» **What you are asked to do**
Could you write out the lines below exactly, beginning with the first and finishing with the one that contains "Screen dimensions: 1330x714"?

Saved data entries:

..............................

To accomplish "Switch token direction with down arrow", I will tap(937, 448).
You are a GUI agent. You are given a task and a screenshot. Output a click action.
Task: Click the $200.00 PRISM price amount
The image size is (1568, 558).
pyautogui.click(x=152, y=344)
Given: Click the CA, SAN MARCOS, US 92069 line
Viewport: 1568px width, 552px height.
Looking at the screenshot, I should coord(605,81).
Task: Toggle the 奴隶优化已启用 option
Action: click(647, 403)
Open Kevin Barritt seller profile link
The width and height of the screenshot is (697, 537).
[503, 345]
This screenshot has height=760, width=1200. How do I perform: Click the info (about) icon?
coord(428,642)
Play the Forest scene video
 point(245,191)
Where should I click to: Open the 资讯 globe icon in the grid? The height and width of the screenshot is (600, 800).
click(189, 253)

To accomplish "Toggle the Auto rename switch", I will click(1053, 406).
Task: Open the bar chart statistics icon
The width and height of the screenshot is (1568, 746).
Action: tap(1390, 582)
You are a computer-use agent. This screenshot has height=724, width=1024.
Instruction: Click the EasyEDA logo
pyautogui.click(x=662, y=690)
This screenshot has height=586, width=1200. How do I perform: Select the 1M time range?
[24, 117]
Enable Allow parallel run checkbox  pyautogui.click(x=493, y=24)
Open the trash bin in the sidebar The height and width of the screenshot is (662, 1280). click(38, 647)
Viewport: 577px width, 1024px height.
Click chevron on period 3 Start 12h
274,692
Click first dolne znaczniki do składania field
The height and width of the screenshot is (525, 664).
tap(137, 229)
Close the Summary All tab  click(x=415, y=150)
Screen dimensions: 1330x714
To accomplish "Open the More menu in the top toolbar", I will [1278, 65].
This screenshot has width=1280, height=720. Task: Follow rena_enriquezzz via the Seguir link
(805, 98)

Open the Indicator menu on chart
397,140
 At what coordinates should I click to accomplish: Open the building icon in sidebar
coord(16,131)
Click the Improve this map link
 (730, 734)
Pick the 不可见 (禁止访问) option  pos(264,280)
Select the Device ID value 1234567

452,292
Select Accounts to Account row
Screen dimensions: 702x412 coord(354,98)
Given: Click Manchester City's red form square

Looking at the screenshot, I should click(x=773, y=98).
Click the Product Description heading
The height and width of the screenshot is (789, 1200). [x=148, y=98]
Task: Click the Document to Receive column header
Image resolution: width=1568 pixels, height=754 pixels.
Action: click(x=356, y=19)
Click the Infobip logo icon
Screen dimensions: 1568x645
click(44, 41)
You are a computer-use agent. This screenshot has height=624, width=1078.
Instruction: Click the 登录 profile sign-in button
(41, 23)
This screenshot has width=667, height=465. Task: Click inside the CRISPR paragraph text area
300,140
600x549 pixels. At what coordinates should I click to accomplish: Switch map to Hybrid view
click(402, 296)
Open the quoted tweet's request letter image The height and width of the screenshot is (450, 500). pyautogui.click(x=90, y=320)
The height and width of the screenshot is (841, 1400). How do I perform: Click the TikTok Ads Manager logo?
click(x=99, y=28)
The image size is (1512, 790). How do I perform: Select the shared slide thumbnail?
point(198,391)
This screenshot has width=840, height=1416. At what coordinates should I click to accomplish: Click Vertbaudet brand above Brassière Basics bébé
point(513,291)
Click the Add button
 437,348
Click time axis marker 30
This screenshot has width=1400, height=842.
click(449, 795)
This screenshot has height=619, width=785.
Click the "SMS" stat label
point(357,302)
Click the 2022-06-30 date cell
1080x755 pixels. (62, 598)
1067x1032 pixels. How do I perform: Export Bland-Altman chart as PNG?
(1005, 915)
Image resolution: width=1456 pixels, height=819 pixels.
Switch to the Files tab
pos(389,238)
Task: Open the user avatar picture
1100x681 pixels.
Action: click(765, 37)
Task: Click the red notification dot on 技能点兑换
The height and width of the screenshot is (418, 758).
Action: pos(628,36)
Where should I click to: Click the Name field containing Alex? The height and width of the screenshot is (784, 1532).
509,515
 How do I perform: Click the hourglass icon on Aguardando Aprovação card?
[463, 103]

..............................

» **Reply**
To accomplish "Switch token direction with down arrow", I will tap(937, 448).
You are a GUI agent. You are given a task and a screenshot. Output a click action.
Task: Click the $200.00 PRISM price amount
The image size is (1568, 558).
pyautogui.click(x=152, y=344)
Given: Click the CA, SAN MARCOS, US 92069 line
Viewport: 1568px width, 552px height.
Looking at the screenshot, I should coord(605,81).
Task: Toggle the 奴隶优化已启用 option
Action: click(647, 403)
Open Kevin Barritt seller profile link
The width and height of the screenshot is (697, 537).
[503, 345]
This screenshot has height=760, width=1200. How do I perform: Click the info (about) icon?
coord(428,642)
Play the Forest scene video
 point(245,191)
Where should I click to: Open the 资讯 globe icon in the grid? The height and width of the screenshot is (600, 800).
click(189, 253)

To accomplish "Toggle the Auto rename switch", I will click(1053, 406).
Task: Open the bar chart statistics icon
The width and height of the screenshot is (1568, 746).
Action: tap(1390, 582)
You are a computer-use agent. This screenshot has height=724, width=1024.
Instruction: Click the EasyEDA logo
pyautogui.click(x=662, y=690)
This screenshot has height=586, width=1200. How do I perform: Select the 1M time range?
[24, 117]
Enable Allow parallel run checkbox  pyautogui.click(x=493, y=24)
Open the trash bin in the sidebar The height and width of the screenshot is (662, 1280). click(38, 647)
Viewport: 577px width, 1024px height.
Click chevron on period 3 Start 12h
274,692
Click first dolne znaczniki do składania field
The height and width of the screenshot is (525, 664).
tap(137, 229)
Close the Summary All tab  click(x=415, y=150)
Screen dimensions: 1330x714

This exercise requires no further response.